== Collected data entries ==
=== Begin Enclosure ===
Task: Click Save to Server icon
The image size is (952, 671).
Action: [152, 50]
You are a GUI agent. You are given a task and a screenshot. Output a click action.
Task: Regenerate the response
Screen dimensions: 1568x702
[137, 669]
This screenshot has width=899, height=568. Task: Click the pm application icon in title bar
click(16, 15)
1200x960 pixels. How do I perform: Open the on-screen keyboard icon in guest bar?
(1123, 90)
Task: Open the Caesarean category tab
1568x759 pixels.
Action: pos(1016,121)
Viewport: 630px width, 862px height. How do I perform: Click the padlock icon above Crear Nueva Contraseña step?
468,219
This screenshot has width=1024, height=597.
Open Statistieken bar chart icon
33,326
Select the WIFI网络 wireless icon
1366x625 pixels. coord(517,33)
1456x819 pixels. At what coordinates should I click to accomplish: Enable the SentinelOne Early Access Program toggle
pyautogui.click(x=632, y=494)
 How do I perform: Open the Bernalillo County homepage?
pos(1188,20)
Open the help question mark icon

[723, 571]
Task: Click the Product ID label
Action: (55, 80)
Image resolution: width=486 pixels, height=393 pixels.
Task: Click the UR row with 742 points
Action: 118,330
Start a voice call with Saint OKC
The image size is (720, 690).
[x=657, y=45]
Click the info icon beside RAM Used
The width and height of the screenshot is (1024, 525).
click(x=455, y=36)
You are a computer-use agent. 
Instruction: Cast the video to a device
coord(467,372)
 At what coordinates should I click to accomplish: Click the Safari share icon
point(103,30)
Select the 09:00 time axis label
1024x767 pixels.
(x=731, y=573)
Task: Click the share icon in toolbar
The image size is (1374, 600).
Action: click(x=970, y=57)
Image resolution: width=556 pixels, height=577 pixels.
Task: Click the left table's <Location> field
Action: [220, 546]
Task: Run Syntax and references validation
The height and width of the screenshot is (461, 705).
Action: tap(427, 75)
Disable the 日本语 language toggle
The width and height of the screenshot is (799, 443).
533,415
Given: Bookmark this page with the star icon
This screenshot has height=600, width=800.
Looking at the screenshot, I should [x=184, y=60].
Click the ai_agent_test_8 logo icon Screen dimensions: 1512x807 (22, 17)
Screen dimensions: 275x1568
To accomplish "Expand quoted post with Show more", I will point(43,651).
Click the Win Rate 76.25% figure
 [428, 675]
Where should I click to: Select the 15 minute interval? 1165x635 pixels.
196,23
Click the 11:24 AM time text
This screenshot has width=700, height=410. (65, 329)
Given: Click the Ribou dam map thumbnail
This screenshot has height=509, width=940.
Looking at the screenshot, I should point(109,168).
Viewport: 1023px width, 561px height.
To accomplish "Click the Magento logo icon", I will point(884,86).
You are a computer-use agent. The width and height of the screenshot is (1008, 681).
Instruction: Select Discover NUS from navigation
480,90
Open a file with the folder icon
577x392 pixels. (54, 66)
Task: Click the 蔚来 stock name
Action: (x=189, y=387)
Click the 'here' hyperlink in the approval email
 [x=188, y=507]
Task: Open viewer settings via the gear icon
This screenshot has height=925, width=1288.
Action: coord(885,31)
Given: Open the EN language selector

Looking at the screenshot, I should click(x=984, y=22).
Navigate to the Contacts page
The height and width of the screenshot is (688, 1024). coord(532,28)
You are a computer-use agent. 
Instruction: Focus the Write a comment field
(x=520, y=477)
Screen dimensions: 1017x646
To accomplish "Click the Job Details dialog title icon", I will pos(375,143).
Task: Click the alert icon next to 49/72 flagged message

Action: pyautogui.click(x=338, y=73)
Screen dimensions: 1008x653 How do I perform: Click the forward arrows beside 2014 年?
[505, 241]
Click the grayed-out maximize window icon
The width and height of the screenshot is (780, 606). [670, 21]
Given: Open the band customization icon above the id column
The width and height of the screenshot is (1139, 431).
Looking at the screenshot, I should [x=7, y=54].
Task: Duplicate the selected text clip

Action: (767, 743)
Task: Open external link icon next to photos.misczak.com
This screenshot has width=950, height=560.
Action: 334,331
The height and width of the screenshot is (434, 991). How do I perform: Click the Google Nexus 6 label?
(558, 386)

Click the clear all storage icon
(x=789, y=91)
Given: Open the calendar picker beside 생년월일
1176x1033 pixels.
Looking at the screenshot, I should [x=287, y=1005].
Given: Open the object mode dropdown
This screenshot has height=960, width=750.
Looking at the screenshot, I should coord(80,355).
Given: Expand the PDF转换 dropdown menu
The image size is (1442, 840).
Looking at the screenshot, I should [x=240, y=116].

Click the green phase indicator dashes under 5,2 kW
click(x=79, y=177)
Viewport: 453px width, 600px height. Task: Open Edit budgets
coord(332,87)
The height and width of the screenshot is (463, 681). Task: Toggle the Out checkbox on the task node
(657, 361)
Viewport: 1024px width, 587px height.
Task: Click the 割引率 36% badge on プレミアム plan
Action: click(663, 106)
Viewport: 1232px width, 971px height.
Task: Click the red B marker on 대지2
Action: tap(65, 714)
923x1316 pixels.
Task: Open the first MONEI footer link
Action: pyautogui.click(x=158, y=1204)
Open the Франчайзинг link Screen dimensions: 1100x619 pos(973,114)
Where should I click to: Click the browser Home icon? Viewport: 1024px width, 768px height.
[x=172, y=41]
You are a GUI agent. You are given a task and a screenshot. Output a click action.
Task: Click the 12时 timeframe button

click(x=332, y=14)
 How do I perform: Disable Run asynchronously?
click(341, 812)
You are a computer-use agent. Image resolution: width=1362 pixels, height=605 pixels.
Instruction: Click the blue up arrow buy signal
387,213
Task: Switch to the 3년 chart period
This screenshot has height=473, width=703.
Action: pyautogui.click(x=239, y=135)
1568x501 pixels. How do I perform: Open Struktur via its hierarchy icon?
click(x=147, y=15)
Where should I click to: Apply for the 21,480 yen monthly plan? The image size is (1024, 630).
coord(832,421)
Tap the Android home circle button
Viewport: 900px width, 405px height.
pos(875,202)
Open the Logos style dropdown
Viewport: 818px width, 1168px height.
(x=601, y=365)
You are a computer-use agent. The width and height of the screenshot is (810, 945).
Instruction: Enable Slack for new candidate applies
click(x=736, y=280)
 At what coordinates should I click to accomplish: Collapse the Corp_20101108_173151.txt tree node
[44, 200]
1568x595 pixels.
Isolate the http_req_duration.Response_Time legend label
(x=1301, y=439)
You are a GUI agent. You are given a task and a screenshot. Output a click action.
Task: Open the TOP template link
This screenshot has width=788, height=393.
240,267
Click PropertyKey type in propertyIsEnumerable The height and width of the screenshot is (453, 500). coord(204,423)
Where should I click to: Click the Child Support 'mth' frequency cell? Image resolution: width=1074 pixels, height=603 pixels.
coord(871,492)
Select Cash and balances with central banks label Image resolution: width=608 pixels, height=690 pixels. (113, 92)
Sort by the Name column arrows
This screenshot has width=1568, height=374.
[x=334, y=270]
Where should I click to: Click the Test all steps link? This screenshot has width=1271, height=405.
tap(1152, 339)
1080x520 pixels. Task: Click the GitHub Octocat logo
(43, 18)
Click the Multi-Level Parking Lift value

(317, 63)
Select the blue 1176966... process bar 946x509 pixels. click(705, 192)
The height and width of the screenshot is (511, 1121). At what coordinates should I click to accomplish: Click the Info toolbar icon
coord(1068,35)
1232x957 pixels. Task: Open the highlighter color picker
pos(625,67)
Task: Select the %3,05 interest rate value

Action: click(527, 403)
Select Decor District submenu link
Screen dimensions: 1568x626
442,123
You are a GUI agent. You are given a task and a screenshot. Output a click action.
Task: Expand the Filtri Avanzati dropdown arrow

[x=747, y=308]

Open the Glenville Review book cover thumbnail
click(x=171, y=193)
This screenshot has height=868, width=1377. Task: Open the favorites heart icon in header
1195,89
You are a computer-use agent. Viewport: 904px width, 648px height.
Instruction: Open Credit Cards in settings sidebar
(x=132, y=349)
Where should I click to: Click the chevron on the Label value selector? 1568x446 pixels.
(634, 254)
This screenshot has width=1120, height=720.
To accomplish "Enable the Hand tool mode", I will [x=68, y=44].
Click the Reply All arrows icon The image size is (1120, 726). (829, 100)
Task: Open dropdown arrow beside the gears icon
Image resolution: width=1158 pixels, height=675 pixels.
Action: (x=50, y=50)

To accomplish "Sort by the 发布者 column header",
=== End Enclosure ===
== The task ==
Within the entries above, find the string "Sort" and return each line that holds it.

== Answer for this exercise ==
Sort by the Name column arrows
To accomplish "Sort by the 发布者 column header",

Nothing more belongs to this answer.